The Universal Language of Humanity

Baltasar Garzón

One of the darkest and saddest chapters of history began 75 years ago in Spain. It lasted more than 41 years and even now, 34 years of democracy later, it has not truly ended. 

As a judge, I am one of the many who struggle against the theory that history can only be changed by military force.

In 1936, those who scorned the freedom and democracy of the Spanish Republic began an unjust and illegal war – though perhaps all wars are unjust and illegal. Tens of thousands were tortured, disappeared and executed without trial. About 30,000 children – the Lost Children of Francoism” – were kidnapped simply because their parents supported the Republic.

But it was not just a domestic war. The fascist regimes in Germany and Italy aided the rebels led by General Francisco Franco, while the Western democracies stood by silently. International solidarity soon stepped up, however. From more than 50 countries, more than 40,000 men and women – including 2,800 from the United States – formed the International Brigades to fight against fascism in Spain. They offered their lives for an ideal.

The American volunteers were called the Abraham Lincoln Brigade, which was nearly 30 percent Jewish and included 75 women and 90 African Americans. For the first time in U.S. history, white soldiers served under a black commander, Oliver Law. When those who survived returned to the United States, some were persecuted during the McCarthy era as premature anti-fascists.”

For me, as for so many others, the men and women of the Abraham Lincoln Brigade are a shining example of courage and solidarity: They are the heroes who choose to fight for the promise of freedom and democracy, whose convictions lead them to offer the ultimate sacrifice.

We all have a moral – a legal – obligation to fight against amnesia and indifference, just as much as we must fight against those who instigated or consented to barbaric acts. To do so means to hold high the banner of dignity and human rights and turn away from illegality and those spaces where the rule of law does not exist, even in the name of the so-called war on terror.”

It is through the rule of law, not through violence, that we must protect and defend the victims of war, of terrorism and of the mass criminals who sow the earth with death and desolation.

As a judge, my duty is to try, with every case, to comply with the law – that universal vision founded on respect for human dignity and the doctrine of human rights. As such, I am one of the many who struggle against the theory that history can only be changed by military force. 

In 1948, the United Nations General Assembly adopted the Universal Declaration of Human Rights, a clear affirmation of international coexistence based on respect for the guarantee of all rights for all citizens, everywhere. Today this declaration still lingers, waiting for action. But in the face of the failure of ideologies that have pretensions to universality, the only language common to all humanity remains the language of human rights, a language to guide us in an era of globalization in which the value of ethics and responsibility has been suspended.

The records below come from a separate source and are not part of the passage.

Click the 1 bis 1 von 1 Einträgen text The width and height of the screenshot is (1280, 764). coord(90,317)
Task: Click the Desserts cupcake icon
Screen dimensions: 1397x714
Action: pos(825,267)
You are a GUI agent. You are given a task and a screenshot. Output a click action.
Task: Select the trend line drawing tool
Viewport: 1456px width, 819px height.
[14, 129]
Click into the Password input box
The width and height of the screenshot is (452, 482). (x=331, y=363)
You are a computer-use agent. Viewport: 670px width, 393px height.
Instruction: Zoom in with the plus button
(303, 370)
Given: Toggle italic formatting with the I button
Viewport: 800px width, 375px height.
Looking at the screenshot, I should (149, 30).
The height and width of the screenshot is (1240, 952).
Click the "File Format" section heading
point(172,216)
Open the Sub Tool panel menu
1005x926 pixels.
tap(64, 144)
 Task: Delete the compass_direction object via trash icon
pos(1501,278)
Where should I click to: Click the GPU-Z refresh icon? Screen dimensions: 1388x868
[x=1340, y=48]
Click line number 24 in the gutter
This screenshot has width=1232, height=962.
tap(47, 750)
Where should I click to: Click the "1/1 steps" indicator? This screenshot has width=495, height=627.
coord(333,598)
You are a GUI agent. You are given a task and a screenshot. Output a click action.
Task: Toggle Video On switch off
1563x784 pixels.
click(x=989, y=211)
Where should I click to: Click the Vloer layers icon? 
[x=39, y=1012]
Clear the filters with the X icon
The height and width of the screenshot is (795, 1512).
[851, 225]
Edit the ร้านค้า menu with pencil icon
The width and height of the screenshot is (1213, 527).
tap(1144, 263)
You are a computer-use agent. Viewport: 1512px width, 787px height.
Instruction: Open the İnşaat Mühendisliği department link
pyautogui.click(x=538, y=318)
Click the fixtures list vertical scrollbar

For these reasons we must defend those rights and respond to the illicit activities of international corporations and governments in sensitive areas such as poverty, the distribution of wealth, the development and administration of natural resources and the protection of the environment. For civil society to not confront these new challenges is tantamount to approving the status quo. 

In 16th century Switzerland, an epic confrontation took place between reason and power, between conscience and violence, between Sebastian Castellio, a believer in religious tolerance, and John Calvin, the intolerant Protestant reformer. The Austrian writer Stefan Zweig described it aptly: From the point of view of the spirit, the words victory’ and defeat’ acquire a different meaning. And for this reason, we must again and again remind the world – a world that sees only the victors – that those who would raise their dominion over the tombs … of millions of beings are not the true heroes; rather it is those others who, without taking recourse to force, succumbed before power, as Castellio did before Calvin, in his fight for the freedom of conscience and for the final coming of humanity on earth.”

It is up to us to continue the fight for human rights, for human dignity and against impunity.